Reached Friday, developer John Hodge of H Properties LLC said an original approved subdivision plan from 20 years ago called for 76 more homes to be built. His current plan, he said, would hold at least 35 fewer homes than which was originally approved.
Hodge said he has changed development plans twice in attempts to accommodate neighborhood residents and “was stunned by neighborhood opposition” to the most recent plan.
Hodge said the plan is a “radical reduction” of the population density originally approved for Braxton Park 20 years ago, and a traffic study at the time said one/entrance exit was sufficient for the neighborhood with 76 more homes in it.
The document, though, is a bit more nebulous. It said, “Although it would be desirable to have more than one access point for the subdivision, roadway constraints on Wathen Lane may not make that possible.”
But the document which Henderson City Engineer Doug Boom said came from Evansville Metropolitan Planning Organization, is in fact not a traffic study, but only a recommendation, Boom said.
“There was no traffic study,” Boom said in a Friday phone interview with the Hendersonian. Boom said his opinion is that the subdivision should have another entrance/exit.
Staton said the commissioners will vote at Tuesday’s 3 p.m. special-called meeting on whether the planning commission’s hearing was satisfactory and adjudicated correctly. An approval of the resolution would mean that no more hearings are necessary, thus ending the matter and leaving the planning commission’s recommendation to stand, the mayor said.
In fact, the city commission rarely agrees to hold hearings after appeals to a planning commission recommendation. Staton said he has only been a part of one other in his six years as a commissioner and one as a mayor. The assistant director of the planning commission, Jennifer Marks, said she has also seen only one in her four years in her position.
Both Marks and Staton were referring to a recent hearing the city commissioners held to hear objections on the re-zoning of downtown land where the Henderson Distilling Co. will locate a distillery.
When asked why the commission chose to hear objections to the re-zoning of the distillery—but seem unlikely to hold a hearing for the Braxton Park zoning changes—Staton said the property in question for the distillery was at the time owned by the city and the city commission felt obliged to hear concerns “because we were participants of the party (residents) had concerns about.”
Henderson Municipal Power and Light was located on the property where the distillery will be located. HMP&L moved in mid-January to its new home on Barret Boulevard, and the city closed on the land with the distilling company on Jan. 30.
During the December joint planning commission meeting, Braxton Park residents were concerned that neighborhood covenants, including one that requires homes have at least a 1,600-square-foot floor plan and a 2-car garage, aren’t being followed.

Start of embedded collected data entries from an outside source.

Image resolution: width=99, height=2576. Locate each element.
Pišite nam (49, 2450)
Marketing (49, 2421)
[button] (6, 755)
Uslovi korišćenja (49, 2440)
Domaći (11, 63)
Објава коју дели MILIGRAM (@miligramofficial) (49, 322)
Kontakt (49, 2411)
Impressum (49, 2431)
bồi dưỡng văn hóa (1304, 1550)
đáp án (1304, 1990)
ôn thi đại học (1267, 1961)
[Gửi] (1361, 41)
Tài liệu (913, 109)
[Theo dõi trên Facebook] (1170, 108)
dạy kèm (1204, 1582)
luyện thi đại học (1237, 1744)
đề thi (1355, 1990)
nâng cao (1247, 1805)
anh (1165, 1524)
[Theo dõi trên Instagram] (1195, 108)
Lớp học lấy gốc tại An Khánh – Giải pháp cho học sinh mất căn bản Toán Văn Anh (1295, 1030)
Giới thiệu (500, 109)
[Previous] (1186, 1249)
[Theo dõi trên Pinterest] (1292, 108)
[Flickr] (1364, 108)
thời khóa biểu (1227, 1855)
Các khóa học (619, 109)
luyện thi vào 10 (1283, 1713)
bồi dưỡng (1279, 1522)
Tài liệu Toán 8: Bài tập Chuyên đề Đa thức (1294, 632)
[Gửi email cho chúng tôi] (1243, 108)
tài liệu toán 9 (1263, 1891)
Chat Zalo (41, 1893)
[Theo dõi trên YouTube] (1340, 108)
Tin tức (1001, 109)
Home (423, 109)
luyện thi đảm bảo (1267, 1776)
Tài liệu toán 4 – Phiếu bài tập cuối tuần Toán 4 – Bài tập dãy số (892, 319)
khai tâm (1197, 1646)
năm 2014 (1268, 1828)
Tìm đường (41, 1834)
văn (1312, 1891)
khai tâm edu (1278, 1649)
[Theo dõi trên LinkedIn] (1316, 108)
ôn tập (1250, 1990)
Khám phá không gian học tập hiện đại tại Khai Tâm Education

Marks said in a recent interview with the Hendersonian that covenants are in place in sections where houses currently stand, but they are not in place in the subdivision’s undeveloped sections—those that developer H Properties LLC want to build on. She also said, in effect, covenants do not carry over from one section to a new section.
Additionally, the attorney for the planning commission, Tommy Joe Fridy, said in the December meeting that the planning commission has no authority to base votes on neighborhood covenants.
Finally, the executive director of the joint planning commission, Brian Bishop, lives in the neighborhood and has recused himself from any dealings with the re-zoning process. Bishop, however, did speak at last week’s city commission meeting, saying he was speaking as a private citizen and urging the commissioners to hold a hearing.
“We’re simply asking that you hear your constituents out on this,” Bishop said.